YORÙBÁ GREETING GESTURESsteemCreated with Sketch.

in #culture5 years ago

The YORÙBÁ people are a very special human race dominantly home to Nigeria. Amongst the multifarious special features of the Yorubas and their culture are the unique variants of their compulsory greeting gestures which must accompany every verbalized compliments.

Language is an important aspect of any culture, society or people-group, and it is also the vehicle for communication. Body language is a special type of gestural communication. Moreover, amongst all the communication gestures in any gestural communication system, greeting gestures are an important category of body language system of communication.

Generally, greeting is an act or a practice that is expressive of the cultural psychology of the belief in mutual respect between two or more people irrespective of age and gender. Also, greeting amongst the Yoruba people is a very important measure of good home training and evidential proof of acquisition of the basic etiquettes. Greeting is done to show respect to everyone, and particularly to accept the elderly for who they are relatively.

*Goal:* Reproduce the passage of the Yorùbá greeting post that begins at the words "The YORÙBÁ people" and ends after "every verbalized compliments.", swapping "Nigeria" for "West Africa".

*Entries supplied:*
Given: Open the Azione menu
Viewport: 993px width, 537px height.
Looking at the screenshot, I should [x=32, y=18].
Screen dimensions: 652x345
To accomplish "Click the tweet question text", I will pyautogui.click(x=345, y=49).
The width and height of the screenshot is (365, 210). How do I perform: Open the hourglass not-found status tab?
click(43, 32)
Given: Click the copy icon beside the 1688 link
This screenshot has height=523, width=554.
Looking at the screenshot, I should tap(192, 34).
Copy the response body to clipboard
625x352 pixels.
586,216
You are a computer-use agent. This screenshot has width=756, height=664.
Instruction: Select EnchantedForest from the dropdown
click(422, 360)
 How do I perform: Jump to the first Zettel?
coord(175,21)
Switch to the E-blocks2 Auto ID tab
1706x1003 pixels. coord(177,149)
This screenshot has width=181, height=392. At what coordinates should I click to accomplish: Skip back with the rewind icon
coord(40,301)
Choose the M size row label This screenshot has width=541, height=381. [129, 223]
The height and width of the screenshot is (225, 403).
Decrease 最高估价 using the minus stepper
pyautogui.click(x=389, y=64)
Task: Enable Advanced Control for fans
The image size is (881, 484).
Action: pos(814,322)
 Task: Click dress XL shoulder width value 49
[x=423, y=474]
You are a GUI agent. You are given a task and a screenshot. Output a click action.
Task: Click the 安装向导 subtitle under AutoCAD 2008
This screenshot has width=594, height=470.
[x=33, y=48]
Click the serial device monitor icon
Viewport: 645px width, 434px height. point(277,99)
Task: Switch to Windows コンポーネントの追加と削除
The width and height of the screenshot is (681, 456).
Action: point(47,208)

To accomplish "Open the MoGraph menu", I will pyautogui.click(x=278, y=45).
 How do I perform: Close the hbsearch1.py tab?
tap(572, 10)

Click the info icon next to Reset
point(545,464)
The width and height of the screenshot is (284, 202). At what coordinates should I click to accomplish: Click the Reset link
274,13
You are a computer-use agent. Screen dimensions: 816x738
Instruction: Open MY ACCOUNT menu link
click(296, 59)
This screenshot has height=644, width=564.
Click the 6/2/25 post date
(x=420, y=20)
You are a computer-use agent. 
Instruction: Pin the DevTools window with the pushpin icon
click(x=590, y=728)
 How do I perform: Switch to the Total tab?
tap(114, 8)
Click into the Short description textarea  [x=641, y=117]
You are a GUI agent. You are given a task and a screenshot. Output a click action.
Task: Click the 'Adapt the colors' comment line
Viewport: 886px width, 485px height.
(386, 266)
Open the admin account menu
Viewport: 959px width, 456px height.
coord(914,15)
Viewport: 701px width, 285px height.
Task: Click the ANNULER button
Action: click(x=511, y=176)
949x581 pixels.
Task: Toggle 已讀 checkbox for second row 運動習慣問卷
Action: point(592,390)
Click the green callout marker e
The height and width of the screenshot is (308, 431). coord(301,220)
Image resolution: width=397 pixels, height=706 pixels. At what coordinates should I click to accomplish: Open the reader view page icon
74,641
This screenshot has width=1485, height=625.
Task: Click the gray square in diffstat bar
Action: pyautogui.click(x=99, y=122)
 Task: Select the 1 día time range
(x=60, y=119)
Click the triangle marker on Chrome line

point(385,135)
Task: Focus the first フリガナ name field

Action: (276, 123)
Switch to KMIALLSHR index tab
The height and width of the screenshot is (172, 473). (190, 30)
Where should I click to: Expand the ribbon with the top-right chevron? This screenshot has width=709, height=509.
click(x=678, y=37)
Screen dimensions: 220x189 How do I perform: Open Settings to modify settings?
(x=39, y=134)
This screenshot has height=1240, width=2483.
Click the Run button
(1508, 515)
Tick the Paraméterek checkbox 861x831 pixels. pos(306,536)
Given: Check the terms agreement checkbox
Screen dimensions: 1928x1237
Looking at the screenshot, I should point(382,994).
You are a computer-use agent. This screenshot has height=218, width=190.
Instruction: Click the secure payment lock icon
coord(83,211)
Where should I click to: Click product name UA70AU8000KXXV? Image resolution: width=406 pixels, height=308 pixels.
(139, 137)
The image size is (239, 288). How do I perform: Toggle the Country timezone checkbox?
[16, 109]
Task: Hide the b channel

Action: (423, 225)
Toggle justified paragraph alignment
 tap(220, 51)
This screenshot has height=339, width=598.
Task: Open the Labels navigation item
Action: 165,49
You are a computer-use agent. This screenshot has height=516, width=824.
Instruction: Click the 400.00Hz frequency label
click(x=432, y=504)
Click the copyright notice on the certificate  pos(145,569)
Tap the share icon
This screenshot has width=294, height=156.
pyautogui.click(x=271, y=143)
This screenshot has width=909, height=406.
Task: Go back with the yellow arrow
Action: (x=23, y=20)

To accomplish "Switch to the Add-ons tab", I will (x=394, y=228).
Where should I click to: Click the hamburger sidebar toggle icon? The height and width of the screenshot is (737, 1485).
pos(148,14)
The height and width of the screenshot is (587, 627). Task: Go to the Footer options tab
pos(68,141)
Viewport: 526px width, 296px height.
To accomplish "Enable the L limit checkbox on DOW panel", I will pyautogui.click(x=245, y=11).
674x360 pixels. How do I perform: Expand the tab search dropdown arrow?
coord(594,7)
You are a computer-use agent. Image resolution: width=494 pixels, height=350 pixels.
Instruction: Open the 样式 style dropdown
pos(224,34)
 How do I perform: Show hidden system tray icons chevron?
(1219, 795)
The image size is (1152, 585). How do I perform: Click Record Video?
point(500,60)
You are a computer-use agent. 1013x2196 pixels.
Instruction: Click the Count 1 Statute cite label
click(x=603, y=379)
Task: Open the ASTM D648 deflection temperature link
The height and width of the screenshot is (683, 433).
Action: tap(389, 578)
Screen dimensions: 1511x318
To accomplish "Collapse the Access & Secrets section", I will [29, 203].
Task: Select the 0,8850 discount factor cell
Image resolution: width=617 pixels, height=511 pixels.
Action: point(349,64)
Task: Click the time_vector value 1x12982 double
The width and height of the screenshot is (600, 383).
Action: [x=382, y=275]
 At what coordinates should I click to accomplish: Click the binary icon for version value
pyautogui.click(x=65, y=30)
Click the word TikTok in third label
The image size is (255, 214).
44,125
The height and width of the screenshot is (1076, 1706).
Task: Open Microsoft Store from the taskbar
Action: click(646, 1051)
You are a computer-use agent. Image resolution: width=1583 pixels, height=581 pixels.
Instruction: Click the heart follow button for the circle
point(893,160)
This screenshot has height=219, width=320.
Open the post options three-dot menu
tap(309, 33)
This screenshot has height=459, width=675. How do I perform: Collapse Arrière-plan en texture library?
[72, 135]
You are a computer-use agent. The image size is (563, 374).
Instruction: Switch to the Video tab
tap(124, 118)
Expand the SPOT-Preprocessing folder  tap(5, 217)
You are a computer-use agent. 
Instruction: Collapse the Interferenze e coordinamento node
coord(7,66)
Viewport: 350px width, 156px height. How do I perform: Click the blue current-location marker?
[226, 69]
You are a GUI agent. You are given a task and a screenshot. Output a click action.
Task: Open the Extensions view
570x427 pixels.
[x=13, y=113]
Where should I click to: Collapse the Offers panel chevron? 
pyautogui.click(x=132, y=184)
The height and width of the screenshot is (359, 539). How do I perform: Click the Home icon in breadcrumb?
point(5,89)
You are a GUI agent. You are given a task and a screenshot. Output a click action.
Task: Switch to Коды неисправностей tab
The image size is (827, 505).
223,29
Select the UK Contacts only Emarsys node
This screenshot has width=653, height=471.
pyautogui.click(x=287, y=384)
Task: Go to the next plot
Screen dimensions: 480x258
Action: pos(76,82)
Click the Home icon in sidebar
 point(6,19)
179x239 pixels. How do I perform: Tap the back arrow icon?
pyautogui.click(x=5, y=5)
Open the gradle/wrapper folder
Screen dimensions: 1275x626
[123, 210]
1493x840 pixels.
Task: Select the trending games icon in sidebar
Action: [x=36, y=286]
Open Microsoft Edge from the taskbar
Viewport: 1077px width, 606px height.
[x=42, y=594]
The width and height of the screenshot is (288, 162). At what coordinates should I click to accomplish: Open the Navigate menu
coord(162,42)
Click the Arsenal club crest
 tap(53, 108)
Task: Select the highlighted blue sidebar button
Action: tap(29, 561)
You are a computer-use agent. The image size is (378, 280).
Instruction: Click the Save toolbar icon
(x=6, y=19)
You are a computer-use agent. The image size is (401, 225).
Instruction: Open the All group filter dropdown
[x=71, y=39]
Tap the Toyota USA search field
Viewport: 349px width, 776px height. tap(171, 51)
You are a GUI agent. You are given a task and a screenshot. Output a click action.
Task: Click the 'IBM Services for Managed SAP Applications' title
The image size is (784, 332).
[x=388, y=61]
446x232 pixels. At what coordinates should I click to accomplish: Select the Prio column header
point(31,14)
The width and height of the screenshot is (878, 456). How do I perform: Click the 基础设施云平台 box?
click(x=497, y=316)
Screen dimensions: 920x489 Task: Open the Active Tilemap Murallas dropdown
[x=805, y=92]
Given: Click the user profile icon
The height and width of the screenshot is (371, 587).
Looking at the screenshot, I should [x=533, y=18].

*Response to the exercise:*
The YORÙBÁ people are a very special human race dominantly home to West Africa. Amongst the multifarious special features of the Yorubas and their culture are the unique variants of their compulsory greeting gestures which must accompany every verbalized compliments.